Located near Partira, the town is 32 km south of Heraklion. At the 2021 census the municipal unit had a population of 8,547 inhabitants.
Arkalochori is 3 km south from the recently discovered Minoan palace at the small village of Galatas. G. Rethemiotakis[4] has associated the votive objects of the Arkalochori cave with the Galatas palace.
The town hosts the Crete Half Marathon each October.
There is a statue of Napoleon Soukatzidis located in the town center. Sokatzidis was a Greek communist resistance fighter, whose family settled in Arkalochori after the 1923 population exchange.
The town was badly damaged in an earthquake measuring 5.8 on the Richter scale in September 2021.
The Arkalochori cave first came to scholarly attention in 1912, when peasants collected 20 kilos of Bronze Age weapons from the cave (known locally as "the treasure hole") and sold them for scrap metal in the port town of Candia (Iraklion). The ephor Iosif Hatzidakis, the first explorer of the central cave chamber of three, discovered masses of bronze votive weapons and a silver labrys (double axe).[5]
No gold was reported to the Ministry until 1934, when a child found a gold labrys that had been unearthed by a rabbit; the village turned out to rifle the site.[6] Prof. Spyridon Marinatos immediately took charge of the site[7] and discovered the side chambers, which had been blocked with debris from the collapse of the cave's natural roof. There were found, undisturbed, hundreds of bronze axes—twenty-five gold ones and seven silver ones—a hoard of bronze long swords, the longest (to 1.055 m) discovered in Europe,[8] and daggers and gold simulacra of weapons, cast "bun" ingots of copper alloy, a small altar, and pottery sherds that enabled the deposits to be given a date range of continuous occupation[9] from the late third millennium BCE to Late Minoan II (ca. 1500 to 1425 BCE).

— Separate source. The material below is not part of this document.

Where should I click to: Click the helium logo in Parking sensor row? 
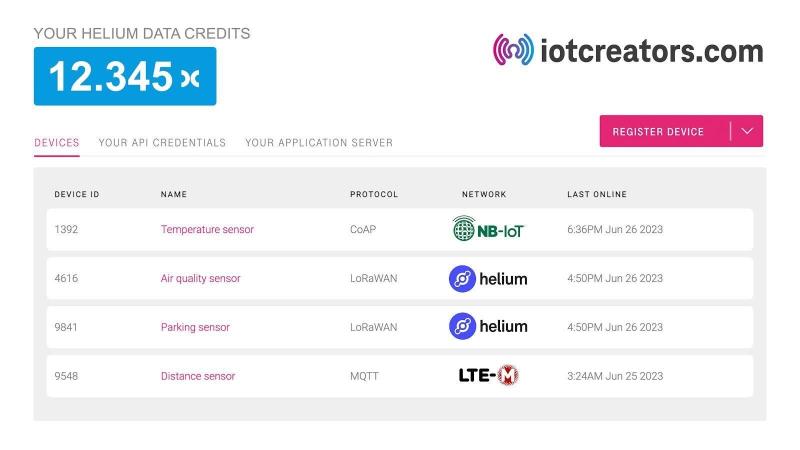[x=488, y=327]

The warlike implements, both actual weapons and their votive simulacra, are in strong contrast to the entirely peaceable finds at other Minoan cave sites.[10] The cave was not forgotten after the collapse, and votive offerings continued to be deposited at its mouth. The hill has remained sacred, though now associated with the prophet Elias.
At the Arkalochori cave, among the bronze and gold double axes, the second-millennium bronze Arkalochori Axe was excavated by Marinatos and Edith Eccles from 1934 to 1935. It has been suggested that markings on the axe might be Linear A, but Professor Glanville Price agrees with Louis Godart that "the characters on the axe are no more than a 'pseudo-inscription' engraved by an illiterate in uncomprehending imitation of authentic Linear A characters on other similar axes."[11]
The Psychro cave also contained labrys votive offerings.